* _Provided records_
%%
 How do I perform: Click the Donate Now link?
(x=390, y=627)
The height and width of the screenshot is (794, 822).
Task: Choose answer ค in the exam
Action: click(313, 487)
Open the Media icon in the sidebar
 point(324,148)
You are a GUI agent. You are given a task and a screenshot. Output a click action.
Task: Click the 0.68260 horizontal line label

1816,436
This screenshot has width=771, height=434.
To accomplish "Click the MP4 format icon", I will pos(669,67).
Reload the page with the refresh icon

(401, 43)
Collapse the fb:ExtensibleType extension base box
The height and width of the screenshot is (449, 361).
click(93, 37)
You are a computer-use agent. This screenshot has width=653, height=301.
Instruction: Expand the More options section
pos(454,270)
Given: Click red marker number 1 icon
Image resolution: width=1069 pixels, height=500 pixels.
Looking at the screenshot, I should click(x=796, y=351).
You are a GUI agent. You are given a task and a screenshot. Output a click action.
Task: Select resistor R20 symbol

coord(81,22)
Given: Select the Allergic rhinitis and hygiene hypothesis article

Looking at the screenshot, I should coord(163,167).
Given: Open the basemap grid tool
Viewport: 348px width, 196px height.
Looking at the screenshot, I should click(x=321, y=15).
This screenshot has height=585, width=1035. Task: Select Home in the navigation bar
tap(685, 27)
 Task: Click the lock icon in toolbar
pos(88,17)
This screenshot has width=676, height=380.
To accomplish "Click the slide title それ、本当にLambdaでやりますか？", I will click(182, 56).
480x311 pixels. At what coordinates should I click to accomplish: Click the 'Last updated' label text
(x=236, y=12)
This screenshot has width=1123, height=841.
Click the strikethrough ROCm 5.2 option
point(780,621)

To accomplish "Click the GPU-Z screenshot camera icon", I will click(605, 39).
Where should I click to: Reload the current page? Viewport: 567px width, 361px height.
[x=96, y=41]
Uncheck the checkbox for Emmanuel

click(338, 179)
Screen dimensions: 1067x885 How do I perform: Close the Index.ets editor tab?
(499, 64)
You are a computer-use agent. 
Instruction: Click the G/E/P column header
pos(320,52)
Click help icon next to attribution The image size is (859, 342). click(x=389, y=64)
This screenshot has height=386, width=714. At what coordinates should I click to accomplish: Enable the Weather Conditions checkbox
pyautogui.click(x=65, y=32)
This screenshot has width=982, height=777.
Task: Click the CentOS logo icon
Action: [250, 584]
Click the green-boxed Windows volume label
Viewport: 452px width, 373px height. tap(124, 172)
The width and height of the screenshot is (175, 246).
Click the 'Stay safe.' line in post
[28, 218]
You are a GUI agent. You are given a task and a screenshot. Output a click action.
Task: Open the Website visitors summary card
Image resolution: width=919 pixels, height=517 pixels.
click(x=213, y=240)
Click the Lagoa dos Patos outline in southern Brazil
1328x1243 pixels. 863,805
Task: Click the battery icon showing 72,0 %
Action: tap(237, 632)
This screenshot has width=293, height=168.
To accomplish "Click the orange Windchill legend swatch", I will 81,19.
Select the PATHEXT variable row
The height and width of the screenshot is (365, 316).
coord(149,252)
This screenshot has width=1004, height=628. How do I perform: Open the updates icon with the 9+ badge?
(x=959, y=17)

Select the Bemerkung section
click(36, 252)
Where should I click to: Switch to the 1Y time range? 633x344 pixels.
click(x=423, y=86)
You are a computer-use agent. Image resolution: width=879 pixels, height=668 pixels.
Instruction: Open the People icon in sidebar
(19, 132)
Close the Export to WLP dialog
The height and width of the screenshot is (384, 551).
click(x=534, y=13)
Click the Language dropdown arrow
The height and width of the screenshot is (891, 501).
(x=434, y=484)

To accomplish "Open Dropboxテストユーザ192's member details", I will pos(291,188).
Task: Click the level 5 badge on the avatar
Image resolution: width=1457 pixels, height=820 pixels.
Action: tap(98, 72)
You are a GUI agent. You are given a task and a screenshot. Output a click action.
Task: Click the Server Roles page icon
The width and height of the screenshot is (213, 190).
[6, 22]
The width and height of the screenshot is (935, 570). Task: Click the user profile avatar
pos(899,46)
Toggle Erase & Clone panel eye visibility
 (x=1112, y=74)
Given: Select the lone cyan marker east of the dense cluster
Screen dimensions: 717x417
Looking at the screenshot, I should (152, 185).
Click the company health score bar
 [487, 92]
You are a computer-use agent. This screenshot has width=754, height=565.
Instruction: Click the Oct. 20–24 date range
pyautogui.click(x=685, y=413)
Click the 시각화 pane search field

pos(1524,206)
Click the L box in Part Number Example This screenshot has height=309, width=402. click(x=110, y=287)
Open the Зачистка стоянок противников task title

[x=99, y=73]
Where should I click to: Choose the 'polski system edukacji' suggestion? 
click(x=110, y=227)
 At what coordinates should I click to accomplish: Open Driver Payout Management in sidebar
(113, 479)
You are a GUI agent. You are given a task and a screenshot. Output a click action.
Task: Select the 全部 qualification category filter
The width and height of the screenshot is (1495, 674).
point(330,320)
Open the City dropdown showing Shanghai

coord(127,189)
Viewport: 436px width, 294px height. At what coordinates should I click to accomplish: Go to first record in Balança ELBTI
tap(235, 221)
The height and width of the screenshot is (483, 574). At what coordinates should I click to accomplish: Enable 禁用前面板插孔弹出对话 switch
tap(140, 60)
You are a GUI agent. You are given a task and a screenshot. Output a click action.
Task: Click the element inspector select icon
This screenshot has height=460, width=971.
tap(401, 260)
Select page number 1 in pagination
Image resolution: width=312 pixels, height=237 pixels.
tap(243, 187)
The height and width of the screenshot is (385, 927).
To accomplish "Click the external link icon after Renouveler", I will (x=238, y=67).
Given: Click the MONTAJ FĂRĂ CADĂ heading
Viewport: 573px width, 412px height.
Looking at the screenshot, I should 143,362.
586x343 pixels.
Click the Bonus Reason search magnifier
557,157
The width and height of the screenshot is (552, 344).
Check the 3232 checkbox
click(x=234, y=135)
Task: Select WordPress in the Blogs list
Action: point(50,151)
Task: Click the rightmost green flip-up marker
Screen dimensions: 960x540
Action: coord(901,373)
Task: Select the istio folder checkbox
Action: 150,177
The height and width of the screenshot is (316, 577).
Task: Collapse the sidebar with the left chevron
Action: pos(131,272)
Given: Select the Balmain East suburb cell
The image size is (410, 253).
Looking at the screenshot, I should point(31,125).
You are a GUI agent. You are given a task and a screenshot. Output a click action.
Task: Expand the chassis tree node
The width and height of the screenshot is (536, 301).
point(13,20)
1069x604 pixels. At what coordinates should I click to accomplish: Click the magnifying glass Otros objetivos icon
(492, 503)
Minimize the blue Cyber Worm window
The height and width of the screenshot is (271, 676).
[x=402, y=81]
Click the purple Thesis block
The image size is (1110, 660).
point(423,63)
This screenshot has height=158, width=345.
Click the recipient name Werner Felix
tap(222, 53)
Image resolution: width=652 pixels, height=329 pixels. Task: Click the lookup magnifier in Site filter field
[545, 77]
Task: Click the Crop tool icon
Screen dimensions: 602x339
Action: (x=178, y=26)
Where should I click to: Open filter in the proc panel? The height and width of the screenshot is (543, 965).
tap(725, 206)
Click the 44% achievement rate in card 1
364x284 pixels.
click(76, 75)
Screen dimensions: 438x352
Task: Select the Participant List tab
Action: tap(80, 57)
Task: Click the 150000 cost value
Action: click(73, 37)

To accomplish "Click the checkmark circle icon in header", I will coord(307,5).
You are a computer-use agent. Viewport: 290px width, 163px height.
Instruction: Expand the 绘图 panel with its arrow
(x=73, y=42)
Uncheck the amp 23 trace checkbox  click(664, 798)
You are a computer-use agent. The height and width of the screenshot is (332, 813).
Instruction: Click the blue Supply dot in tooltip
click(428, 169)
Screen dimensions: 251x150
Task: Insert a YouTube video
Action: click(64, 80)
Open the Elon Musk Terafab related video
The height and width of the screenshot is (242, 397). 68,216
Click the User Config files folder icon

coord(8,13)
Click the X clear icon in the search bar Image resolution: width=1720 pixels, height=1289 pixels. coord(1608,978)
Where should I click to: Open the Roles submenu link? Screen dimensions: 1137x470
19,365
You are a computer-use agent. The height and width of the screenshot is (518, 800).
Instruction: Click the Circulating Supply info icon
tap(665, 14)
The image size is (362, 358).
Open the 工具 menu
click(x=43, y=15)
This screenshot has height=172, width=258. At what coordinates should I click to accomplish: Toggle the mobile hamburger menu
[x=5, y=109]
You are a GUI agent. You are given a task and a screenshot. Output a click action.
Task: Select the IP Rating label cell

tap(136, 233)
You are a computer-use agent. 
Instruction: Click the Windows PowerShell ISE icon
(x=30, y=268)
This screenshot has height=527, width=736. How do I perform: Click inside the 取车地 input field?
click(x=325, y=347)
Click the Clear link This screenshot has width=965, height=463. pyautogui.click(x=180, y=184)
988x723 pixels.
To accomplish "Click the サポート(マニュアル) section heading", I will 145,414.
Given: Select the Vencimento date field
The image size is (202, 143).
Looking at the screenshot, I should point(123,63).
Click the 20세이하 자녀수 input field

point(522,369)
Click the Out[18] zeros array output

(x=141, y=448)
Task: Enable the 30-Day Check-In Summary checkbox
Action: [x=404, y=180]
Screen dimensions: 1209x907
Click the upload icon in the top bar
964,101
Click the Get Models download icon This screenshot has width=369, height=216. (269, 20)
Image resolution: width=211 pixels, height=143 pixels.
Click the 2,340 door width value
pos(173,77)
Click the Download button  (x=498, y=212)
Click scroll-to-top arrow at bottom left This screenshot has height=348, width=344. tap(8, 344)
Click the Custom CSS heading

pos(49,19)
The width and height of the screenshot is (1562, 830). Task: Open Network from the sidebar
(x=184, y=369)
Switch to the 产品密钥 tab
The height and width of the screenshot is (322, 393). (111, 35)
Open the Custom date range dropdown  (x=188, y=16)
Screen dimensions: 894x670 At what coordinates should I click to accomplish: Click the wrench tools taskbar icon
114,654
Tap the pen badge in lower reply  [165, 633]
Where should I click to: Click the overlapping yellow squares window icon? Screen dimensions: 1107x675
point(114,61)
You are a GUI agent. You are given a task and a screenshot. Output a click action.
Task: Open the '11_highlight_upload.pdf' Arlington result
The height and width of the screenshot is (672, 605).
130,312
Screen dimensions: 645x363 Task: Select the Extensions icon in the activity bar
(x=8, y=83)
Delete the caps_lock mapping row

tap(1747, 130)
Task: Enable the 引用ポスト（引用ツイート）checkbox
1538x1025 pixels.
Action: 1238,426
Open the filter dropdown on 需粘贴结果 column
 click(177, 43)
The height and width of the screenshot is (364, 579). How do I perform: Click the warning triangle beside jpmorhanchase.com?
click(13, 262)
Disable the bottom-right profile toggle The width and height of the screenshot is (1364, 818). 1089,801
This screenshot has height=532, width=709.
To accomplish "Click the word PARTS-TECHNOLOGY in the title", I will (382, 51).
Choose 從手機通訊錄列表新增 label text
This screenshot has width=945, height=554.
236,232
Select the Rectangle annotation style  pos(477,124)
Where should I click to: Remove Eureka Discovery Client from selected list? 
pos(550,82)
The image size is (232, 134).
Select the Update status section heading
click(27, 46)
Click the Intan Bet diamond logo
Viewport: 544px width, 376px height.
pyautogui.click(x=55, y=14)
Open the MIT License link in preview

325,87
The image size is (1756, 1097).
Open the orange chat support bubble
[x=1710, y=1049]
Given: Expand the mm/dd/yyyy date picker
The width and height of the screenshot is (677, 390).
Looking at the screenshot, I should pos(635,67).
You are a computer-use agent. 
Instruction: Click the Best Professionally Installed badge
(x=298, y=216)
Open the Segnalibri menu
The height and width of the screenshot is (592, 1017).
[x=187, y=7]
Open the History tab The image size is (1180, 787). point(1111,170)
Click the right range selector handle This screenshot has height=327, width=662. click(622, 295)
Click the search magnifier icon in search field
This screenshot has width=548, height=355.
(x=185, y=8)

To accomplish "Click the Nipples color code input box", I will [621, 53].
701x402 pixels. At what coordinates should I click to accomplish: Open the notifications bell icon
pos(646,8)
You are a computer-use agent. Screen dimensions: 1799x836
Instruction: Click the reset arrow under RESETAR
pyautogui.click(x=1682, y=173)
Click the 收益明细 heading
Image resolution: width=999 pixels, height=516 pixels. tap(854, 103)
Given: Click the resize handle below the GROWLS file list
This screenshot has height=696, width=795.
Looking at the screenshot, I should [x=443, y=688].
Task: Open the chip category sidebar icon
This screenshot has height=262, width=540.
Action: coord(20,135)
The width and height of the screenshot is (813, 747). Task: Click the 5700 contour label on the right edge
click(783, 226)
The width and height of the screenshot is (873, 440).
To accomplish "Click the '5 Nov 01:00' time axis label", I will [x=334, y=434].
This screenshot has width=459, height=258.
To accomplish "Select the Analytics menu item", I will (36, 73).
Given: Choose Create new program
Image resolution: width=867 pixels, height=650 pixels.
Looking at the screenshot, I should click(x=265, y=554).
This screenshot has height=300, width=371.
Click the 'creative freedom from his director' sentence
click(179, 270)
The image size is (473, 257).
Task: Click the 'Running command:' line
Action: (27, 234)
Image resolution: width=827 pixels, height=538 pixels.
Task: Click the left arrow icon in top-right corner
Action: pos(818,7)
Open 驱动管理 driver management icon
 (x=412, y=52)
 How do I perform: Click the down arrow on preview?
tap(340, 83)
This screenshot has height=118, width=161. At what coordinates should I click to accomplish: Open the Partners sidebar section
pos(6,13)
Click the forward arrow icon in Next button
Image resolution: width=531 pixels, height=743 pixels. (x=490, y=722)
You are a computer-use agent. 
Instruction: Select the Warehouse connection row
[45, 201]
%%
* _Task directions_
Change "hamburger" to "navigation" in the material above, starting at the line with "This screenshot has height=172, width=258." and ending at the line with "point(114,61)". Write out only those lines, with nothing else altered.

* _Result for this task_
This screenshot has height=172, width=258. At what coordinates should I click to accomplish: Toggle the mobile navigation menu
[x=5, y=109]
You are a GUI agent. You are given a task and a screenshot. Output a click action.
Task: Select the IP Rating label cell

tap(136, 233)
You are a computer-use agent. 
Instruction: Click the Windows PowerShell ISE icon
(x=30, y=268)
This screenshot has height=527, width=736. How do I perform: Click inside the 取车地 input field?
click(x=325, y=347)
Click the Clear link This screenshot has width=965, height=463. pyautogui.click(x=180, y=184)
988x723 pixels.
To accomplish "Click the サポート(マニュアル) section heading", I will 145,414.
Given: Select the Vencimento date field
The image size is (202, 143).
Looking at the screenshot, I should point(123,63).
Click the 20세이하 자녀수 input field

point(522,369)
Click the Out[18] zeros array output

(x=141, y=448)
Task: Enable the 30-Day Check-In Summary checkbox
Action: [x=404, y=180]
Screen dimensions: 1209x907
Click the upload icon in the top bar
964,101
Click the Get Models download icon This screenshot has width=369, height=216. (269, 20)
Image resolution: width=211 pixels, height=143 pixels.
Click the 2,340 door width value
pos(173,77)
Click the Download button  (x=498, y=212)
Click scroll-to-top arrow at bottom left This screenshot has height=348, width=344. tap(8, 344)
Click the Custom CSS heading

pos(49,19)
The width and height of the screenshot is (1562, 830). Task: Open Network from the sidebar
(x=184, y=369)
Switch to the 产品密钥 tab
The height and width of the screenshot is (322, 393). (111, 35)
Open the Custom date range dropdown  (x=188, y=16)
Screen dimensions: 894x670 At what coordinates should I click to accomplish: Click the wrench tools taskbar icon
114,654
Tap the pen badge in lower reply  [165, 633]
Where should I click to: Click the overlapping yellow squares window icon? Screen dimensions: 1107x675
point(114,61)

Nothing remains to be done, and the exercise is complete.